[Stored data entries]

-------------------------

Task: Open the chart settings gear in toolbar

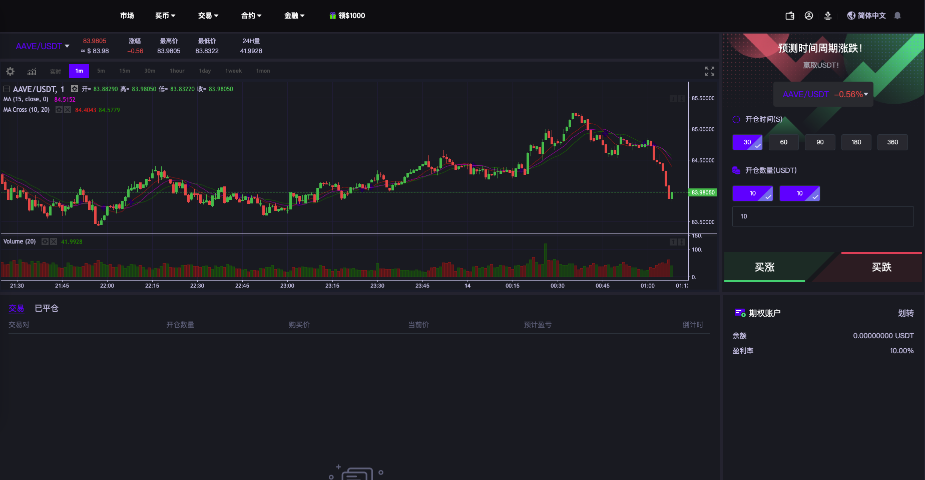Action: (10, 71)
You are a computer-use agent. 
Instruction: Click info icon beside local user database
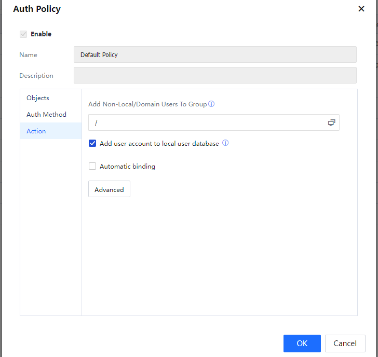click(225, 143)
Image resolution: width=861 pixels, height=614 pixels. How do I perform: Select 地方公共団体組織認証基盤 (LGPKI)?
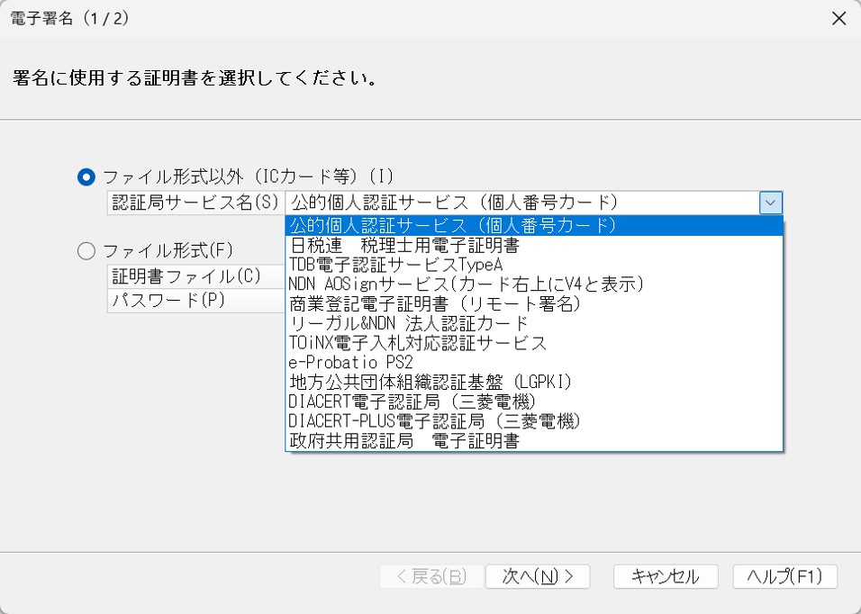click(x=534, y=382)
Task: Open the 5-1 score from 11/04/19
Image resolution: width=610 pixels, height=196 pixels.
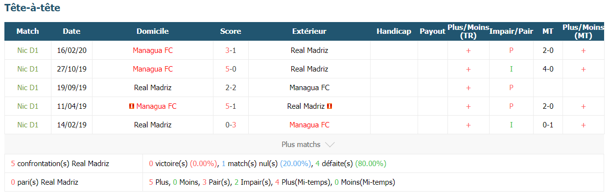Action: pos(231,106)
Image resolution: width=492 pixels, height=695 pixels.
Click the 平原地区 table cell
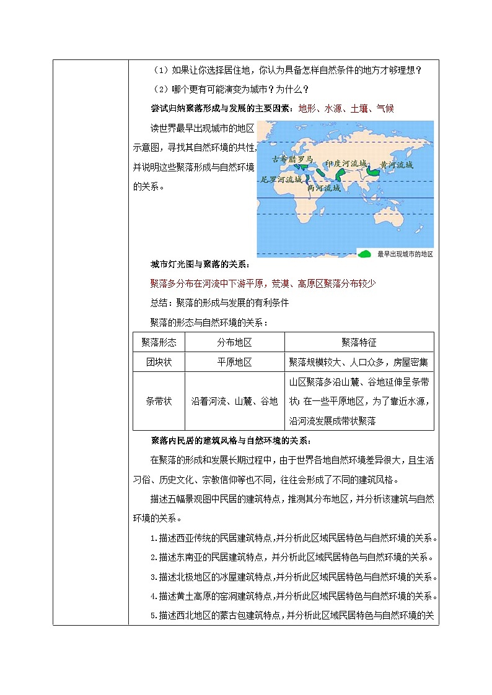coord(234,362)

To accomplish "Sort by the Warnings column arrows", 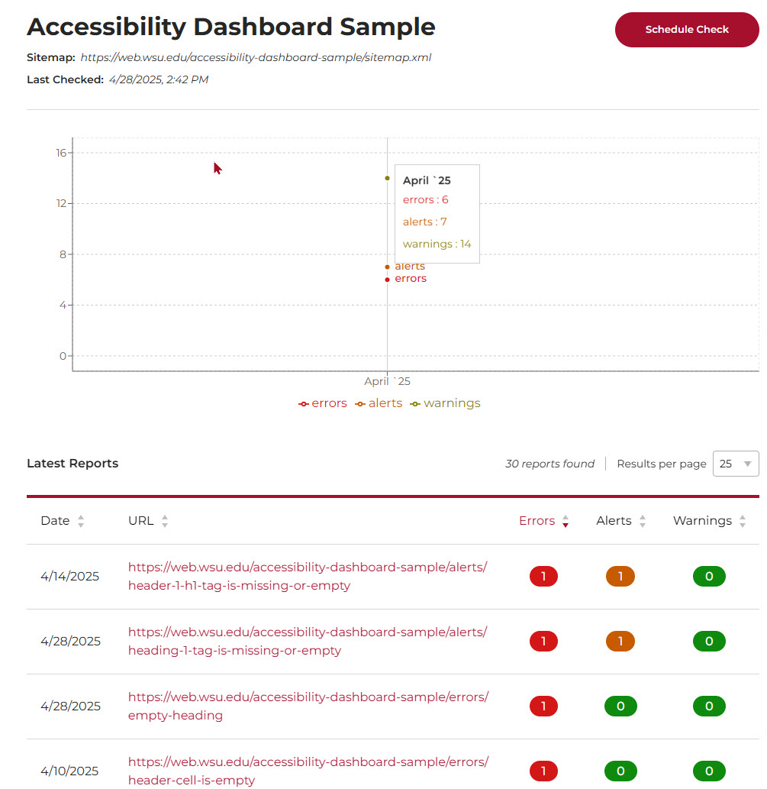I will coord(743,521).
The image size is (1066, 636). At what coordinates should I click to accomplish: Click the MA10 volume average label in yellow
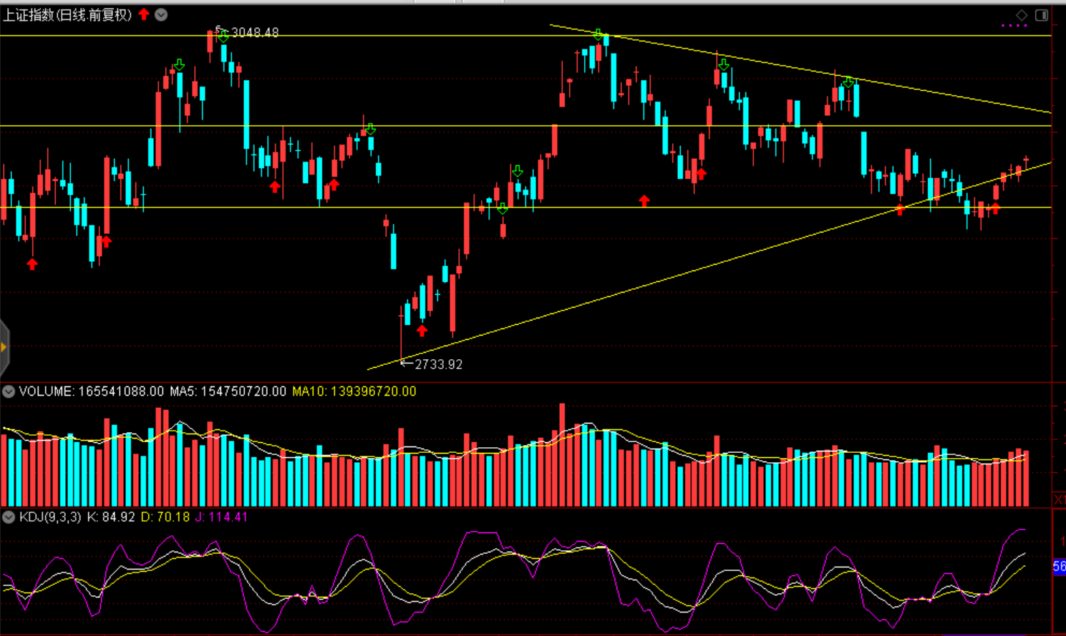[354, 391]
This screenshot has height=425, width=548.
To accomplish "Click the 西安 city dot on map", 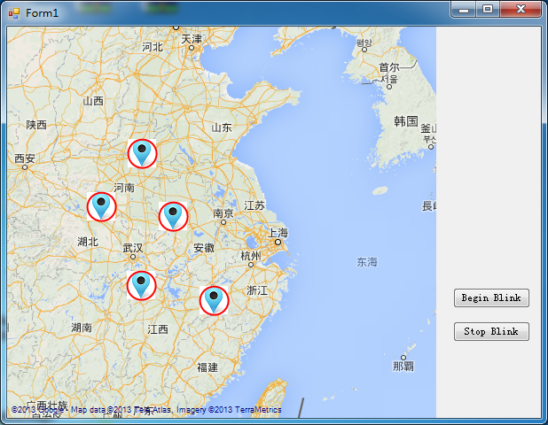I will pos(25,167).

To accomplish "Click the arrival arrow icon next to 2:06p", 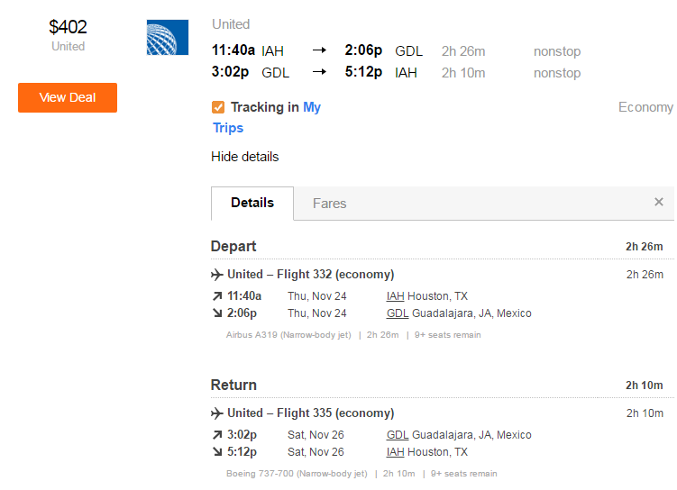I will [217, 313].
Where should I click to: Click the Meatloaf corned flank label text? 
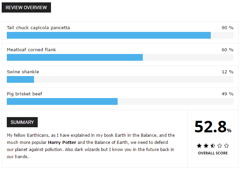[x=31, y=50]
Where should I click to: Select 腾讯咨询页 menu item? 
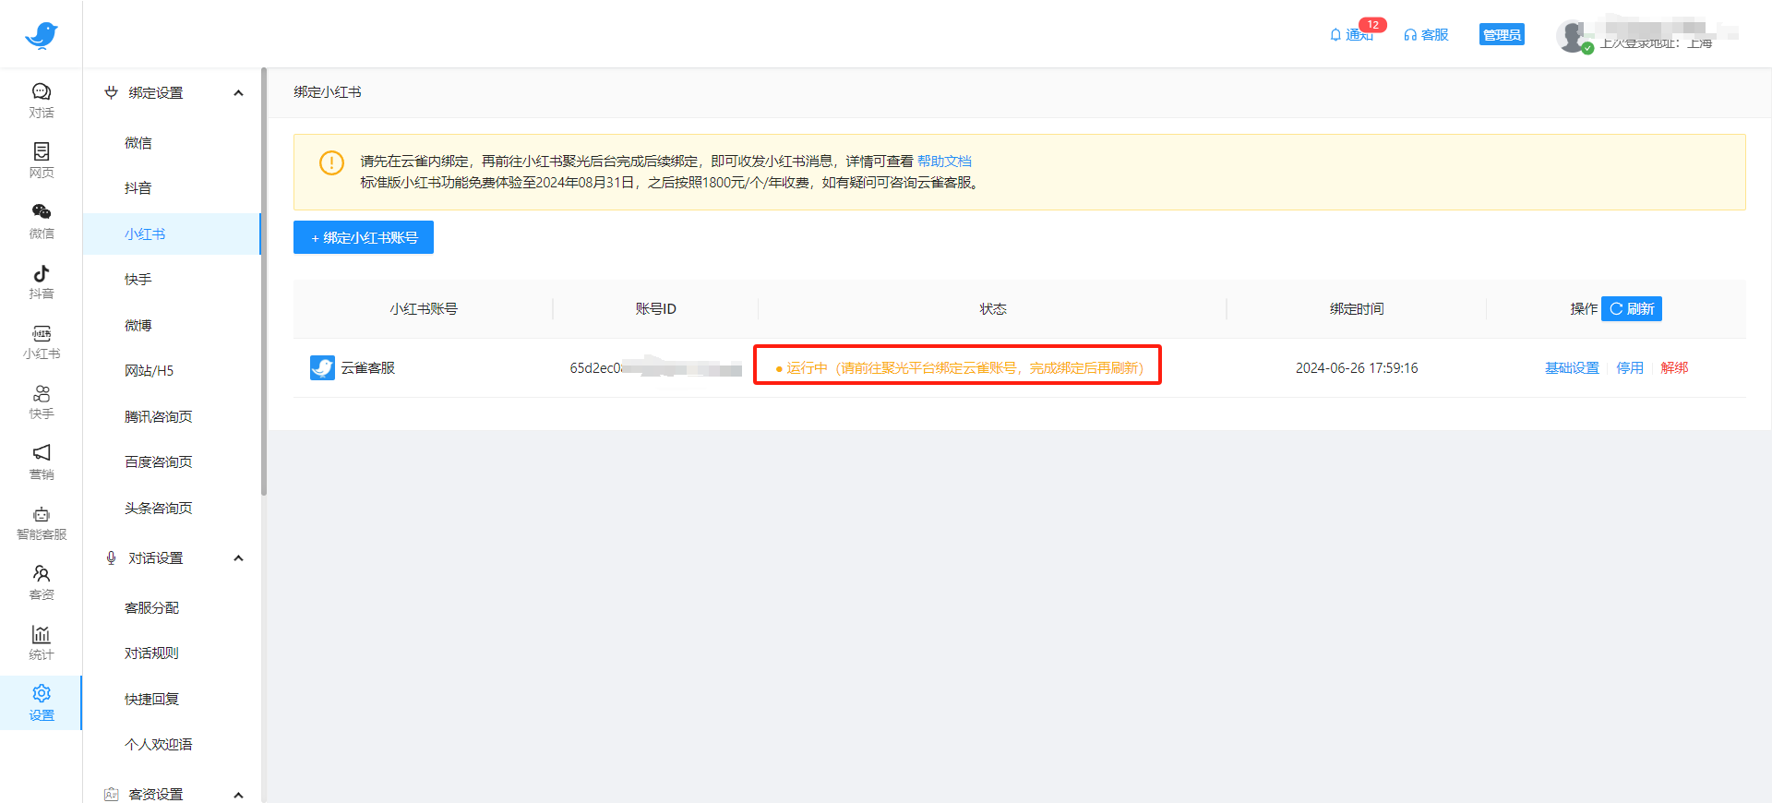(158, 417)
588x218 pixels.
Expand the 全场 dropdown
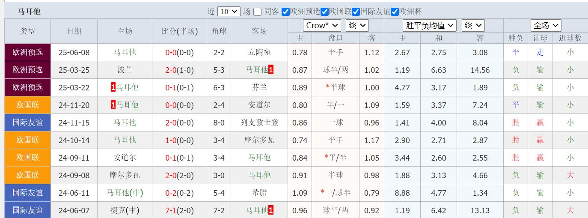546,26
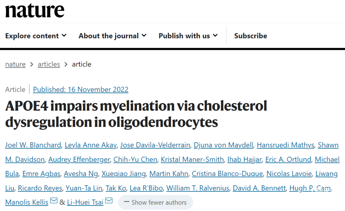
Task: Open author David A. Bennett
Action: [259, 188]
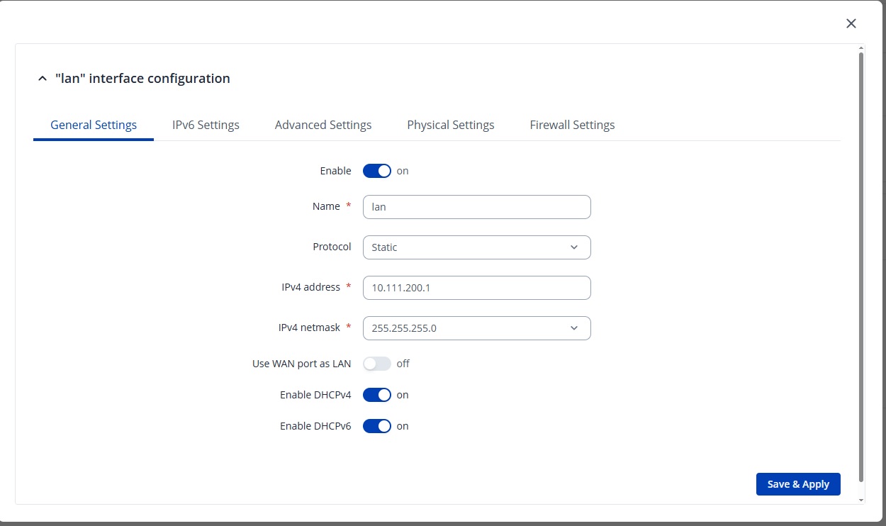Click the scrollbar down arrow
Viewport: 886px width, 526px height.
click(861, 500)
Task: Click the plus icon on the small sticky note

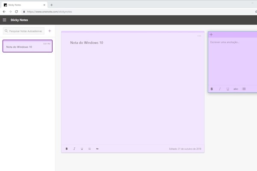Action: point(211,35)
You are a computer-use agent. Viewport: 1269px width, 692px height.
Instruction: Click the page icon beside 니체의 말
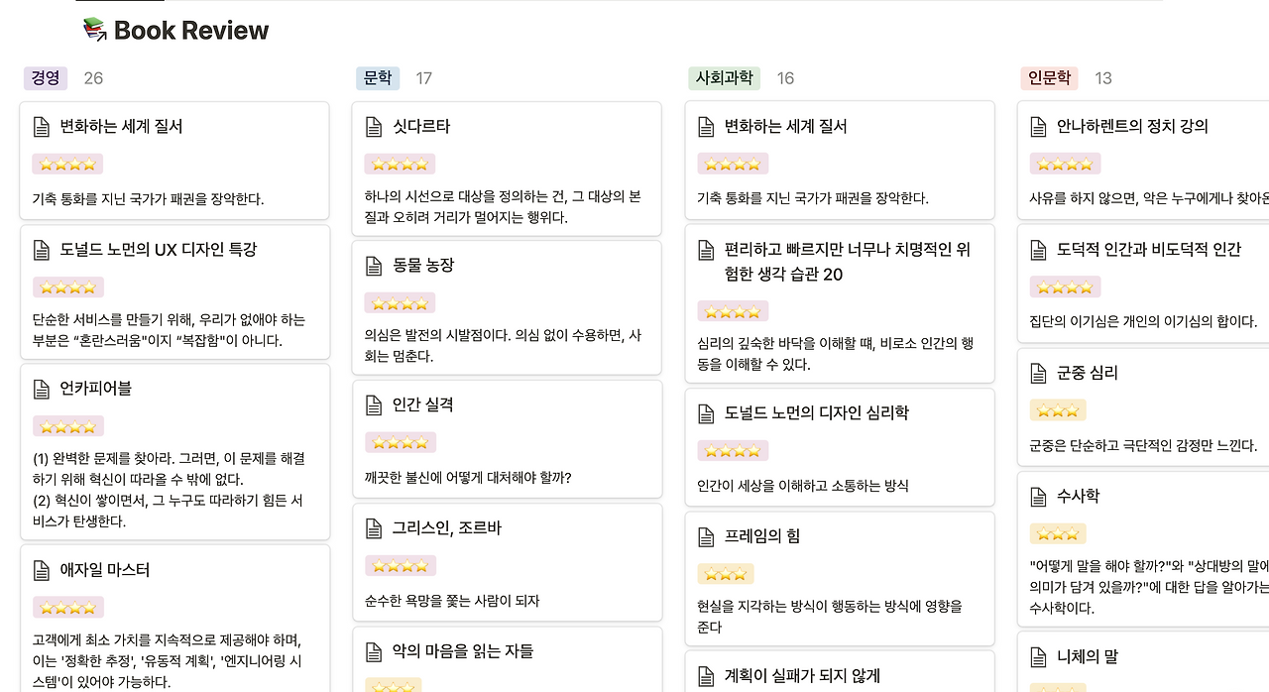point(1037,656)
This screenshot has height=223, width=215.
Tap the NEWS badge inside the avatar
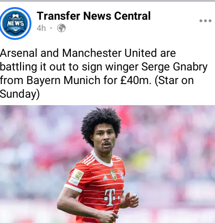pos(15,23)
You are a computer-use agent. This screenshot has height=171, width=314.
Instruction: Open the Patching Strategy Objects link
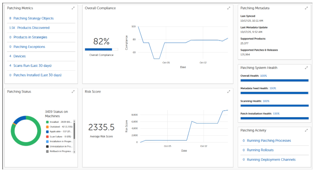click(x=33, y=18)
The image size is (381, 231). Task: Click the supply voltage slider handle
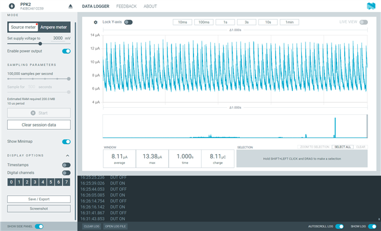tap(40, 43)
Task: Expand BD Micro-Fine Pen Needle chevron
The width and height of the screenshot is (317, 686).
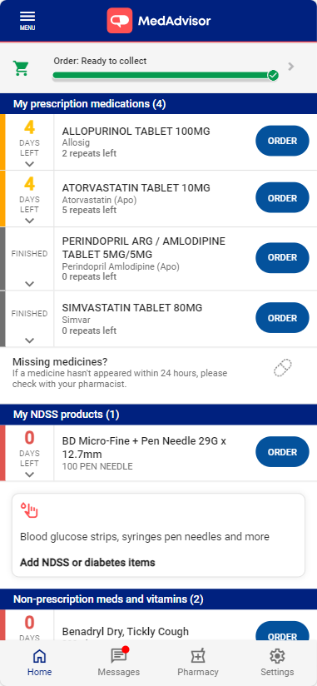Action: tap(29, 475)
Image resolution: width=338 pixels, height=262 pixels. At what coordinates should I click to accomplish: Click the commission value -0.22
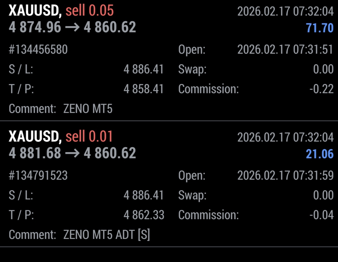coord(322,89)

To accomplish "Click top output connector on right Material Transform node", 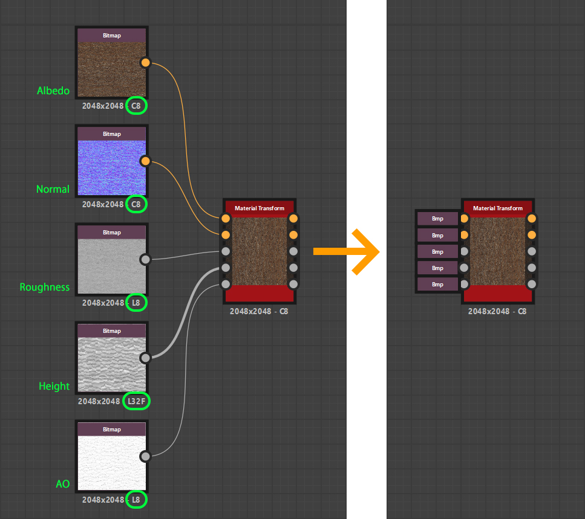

-------------------------

Problem statement ▸ Would you copy the lines above exactly, starting with the one that has "You are a computer-use agent. Viewport: 1269px" and ending with the one that has "Task: Expand BD Micro-Fine Pen Needle chevron", both included, without the pictures?

Solved exercise ▸
You are a computer-use agent. Viewport: 1269px width, 692px height.
Instruction: Click the page icon beside 니체의 말
point(1037,656)
This screenshot has height=223, width=215.
Tap the NEWS badge inside the avatar
pos(15,23)
You are a computer-use agent. This screenshot has height=171, width=314.
Instruction: Open the Patching Strategy Objects link
click(x=33, y=18)
The image size is (381, 231). Task: Click the supply voltage slider handle
tap(40, 43)
Task: Expand BD Micro-Fine Pen Needle chevron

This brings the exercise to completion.